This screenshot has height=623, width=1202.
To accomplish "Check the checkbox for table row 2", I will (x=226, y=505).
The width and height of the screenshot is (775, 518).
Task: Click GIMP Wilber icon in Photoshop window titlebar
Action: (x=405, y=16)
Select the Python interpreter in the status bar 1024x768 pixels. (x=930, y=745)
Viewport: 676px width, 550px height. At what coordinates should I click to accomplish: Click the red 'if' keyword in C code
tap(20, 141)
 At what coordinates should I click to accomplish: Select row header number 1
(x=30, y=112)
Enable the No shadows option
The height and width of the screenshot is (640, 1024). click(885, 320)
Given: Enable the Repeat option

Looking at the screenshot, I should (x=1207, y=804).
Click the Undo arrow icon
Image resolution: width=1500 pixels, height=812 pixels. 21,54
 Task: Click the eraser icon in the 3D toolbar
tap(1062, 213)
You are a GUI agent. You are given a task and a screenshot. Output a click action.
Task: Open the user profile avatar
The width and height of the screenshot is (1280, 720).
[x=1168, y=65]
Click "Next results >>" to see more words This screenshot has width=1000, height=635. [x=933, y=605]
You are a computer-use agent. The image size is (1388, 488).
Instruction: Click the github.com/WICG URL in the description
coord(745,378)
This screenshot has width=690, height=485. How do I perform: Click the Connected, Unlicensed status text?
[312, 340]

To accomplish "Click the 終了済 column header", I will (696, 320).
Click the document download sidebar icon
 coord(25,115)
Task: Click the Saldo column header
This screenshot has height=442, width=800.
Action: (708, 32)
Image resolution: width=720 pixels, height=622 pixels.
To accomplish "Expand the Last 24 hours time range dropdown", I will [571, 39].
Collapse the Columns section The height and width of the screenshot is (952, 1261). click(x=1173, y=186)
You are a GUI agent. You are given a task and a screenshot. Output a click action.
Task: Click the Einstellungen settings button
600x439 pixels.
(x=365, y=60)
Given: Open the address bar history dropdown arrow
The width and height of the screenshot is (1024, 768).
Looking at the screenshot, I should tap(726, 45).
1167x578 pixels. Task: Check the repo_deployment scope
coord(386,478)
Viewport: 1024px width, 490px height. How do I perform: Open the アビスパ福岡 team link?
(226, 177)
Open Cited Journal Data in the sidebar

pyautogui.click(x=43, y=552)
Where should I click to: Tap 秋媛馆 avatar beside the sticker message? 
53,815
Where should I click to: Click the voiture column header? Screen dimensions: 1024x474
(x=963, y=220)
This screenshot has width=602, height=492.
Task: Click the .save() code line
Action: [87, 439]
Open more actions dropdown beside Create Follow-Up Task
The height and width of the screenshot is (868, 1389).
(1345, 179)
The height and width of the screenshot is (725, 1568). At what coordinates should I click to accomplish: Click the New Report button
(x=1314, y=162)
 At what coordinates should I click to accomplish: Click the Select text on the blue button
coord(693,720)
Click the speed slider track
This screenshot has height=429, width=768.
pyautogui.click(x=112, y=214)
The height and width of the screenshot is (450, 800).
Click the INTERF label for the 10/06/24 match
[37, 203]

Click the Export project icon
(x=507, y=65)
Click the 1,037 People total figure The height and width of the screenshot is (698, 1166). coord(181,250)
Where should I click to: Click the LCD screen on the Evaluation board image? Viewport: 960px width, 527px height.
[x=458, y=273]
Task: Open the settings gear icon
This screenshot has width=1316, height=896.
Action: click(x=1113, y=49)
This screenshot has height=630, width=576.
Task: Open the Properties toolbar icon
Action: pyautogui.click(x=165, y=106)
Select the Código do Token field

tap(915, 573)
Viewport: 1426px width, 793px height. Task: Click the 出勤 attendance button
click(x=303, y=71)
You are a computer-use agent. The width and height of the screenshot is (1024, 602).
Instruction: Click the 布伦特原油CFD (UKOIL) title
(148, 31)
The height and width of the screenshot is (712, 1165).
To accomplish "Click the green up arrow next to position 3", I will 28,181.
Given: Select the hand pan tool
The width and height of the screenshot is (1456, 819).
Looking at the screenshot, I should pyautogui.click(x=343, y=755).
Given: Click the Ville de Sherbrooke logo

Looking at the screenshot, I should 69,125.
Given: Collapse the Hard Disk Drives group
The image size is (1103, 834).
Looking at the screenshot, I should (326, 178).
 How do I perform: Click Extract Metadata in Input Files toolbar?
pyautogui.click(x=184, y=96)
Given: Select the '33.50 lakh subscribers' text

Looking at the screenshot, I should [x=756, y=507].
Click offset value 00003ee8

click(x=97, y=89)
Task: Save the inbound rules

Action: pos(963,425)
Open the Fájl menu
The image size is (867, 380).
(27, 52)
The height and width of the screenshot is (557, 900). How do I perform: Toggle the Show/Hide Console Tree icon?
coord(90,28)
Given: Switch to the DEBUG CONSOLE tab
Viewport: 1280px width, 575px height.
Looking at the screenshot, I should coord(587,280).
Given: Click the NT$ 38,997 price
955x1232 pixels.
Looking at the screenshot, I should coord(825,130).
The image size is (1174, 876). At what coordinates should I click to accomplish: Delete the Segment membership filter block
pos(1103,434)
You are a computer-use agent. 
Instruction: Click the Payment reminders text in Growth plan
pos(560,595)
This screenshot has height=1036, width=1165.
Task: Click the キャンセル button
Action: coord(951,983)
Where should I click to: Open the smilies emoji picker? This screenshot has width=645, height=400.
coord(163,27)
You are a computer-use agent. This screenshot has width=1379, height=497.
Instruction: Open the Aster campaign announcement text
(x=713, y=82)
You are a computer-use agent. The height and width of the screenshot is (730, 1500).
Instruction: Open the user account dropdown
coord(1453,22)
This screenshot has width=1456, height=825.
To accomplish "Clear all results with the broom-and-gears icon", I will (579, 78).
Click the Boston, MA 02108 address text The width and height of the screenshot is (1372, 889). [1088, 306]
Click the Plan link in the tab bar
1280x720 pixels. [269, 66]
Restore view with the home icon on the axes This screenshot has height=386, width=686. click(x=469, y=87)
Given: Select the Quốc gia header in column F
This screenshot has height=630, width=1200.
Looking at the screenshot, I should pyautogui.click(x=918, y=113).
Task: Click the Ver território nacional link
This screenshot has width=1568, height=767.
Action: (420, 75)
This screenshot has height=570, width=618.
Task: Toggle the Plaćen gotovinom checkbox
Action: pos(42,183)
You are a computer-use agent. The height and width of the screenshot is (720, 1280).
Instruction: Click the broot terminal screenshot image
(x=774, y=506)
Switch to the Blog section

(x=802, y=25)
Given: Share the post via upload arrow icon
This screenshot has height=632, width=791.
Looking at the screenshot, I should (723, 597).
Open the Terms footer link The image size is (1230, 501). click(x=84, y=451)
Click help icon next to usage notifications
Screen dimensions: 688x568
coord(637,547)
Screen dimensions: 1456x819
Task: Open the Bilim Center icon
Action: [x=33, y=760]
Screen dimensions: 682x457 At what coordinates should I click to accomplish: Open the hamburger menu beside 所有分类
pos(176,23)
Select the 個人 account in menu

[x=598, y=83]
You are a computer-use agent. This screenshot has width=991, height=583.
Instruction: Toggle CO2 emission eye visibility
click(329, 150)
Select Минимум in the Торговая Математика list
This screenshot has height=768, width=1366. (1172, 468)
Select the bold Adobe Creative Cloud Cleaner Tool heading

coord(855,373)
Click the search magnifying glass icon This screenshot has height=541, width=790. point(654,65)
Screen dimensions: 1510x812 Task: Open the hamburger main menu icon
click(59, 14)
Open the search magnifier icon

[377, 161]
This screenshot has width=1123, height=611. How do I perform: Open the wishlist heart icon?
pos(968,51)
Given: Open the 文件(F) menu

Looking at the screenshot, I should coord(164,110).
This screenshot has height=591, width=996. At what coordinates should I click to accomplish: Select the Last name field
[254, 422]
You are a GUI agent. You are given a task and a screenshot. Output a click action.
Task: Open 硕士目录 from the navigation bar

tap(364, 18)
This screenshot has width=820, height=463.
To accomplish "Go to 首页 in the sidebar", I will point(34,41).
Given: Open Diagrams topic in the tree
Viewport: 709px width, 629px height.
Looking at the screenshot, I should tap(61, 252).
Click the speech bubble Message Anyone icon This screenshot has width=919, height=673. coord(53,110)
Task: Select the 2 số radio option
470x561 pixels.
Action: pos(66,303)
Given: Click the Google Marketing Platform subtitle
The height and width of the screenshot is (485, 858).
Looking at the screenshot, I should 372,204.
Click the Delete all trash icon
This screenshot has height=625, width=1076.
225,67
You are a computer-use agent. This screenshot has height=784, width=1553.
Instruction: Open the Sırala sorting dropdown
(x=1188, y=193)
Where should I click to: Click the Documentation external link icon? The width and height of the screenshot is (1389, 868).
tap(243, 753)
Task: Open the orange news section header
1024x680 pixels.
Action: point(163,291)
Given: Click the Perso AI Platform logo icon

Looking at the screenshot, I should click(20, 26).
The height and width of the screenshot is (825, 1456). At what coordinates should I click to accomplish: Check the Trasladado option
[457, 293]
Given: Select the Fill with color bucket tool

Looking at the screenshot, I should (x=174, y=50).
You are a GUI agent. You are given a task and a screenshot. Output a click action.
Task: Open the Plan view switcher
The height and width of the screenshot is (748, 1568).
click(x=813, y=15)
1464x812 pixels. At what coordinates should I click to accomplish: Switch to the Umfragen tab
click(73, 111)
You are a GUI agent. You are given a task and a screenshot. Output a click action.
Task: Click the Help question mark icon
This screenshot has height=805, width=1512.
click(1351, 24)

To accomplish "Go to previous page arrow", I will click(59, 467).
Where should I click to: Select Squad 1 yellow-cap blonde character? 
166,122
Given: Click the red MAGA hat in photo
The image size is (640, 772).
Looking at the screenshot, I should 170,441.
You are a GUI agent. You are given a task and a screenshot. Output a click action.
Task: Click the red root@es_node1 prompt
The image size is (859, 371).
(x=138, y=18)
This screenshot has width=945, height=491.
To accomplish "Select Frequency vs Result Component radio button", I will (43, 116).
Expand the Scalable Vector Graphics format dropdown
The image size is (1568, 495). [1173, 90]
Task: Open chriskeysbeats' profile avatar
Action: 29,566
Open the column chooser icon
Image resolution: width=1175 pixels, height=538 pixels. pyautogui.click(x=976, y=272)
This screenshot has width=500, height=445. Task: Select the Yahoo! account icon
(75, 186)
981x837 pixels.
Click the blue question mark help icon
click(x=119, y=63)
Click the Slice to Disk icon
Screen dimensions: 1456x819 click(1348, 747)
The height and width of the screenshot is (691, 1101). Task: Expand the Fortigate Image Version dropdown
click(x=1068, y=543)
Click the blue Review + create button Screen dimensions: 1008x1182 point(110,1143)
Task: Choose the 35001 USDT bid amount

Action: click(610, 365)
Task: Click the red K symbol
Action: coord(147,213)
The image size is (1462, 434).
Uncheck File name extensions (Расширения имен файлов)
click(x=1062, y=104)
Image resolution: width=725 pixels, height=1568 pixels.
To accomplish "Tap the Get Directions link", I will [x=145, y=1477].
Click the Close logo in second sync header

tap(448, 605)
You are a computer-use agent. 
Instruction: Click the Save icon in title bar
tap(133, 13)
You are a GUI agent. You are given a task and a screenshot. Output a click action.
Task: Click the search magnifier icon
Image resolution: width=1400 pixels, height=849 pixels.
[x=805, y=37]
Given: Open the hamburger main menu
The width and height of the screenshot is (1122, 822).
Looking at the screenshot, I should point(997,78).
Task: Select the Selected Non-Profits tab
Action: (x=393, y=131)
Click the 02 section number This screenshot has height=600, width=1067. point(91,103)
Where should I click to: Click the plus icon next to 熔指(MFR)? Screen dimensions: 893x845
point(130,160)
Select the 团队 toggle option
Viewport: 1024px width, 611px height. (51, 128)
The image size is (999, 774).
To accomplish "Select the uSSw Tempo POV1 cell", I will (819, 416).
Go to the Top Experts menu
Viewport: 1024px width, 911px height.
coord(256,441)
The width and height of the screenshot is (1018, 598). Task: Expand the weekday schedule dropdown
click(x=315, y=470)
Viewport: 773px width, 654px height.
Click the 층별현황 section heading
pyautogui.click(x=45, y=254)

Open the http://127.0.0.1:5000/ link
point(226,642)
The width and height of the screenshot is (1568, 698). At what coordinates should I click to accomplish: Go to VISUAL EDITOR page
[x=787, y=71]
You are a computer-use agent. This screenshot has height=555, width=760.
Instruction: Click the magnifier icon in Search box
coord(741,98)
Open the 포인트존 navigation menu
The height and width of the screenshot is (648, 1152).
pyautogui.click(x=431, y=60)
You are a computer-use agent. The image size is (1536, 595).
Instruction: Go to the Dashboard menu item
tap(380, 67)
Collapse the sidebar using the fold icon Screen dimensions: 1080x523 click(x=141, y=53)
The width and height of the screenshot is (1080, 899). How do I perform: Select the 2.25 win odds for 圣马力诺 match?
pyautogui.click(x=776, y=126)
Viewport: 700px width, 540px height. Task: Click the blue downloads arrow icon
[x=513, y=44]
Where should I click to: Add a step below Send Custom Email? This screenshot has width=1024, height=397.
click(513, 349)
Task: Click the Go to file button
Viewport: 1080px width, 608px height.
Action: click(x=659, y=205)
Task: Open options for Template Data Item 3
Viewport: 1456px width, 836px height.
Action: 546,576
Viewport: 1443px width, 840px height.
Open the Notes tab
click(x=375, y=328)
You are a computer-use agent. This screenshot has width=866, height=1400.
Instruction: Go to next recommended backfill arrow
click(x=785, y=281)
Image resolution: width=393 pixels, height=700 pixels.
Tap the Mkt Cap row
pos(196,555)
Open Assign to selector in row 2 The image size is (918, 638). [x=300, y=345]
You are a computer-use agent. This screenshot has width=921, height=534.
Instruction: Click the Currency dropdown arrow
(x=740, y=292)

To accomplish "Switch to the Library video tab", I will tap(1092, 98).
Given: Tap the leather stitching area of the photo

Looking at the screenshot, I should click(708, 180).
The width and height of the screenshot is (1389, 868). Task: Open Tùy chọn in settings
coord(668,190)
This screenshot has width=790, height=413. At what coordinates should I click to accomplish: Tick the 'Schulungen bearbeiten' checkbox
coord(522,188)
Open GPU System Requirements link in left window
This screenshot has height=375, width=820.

===

# [TASK PROMPT]
Copy out the lines from the one containing "Viewport: 1443px width, 840px height." through the one containing "will tap(1092, 98).", raising every coordinate in the answers by 97 and keeping all other text, the requests included, unchanged.

# [WRITTEN RESPONSE]
Viewport: 1443px width, 840px height.
Open the Notes tab
click(x=472, y=425)
You are a computer-use agent. This screenshot has width=866, height=1400.
Instruction: Go to next recommended backfill arrow
click(x=882, y=378)
Image resolution: width=393 pixels, height=700 pixels.
Tap the Mkt Cap row
pos(293,652)
Open Assign to selector in row 2 The image size is (918, 638). [x=397, y=442]
You are a computer-use agent. This screenshot has width=921, height=534.
Instruction: Click the Currency dropdown arrow
(x=837, y=389)

To accomplish "Switch to the Library video tab", I will tap(1189, 195).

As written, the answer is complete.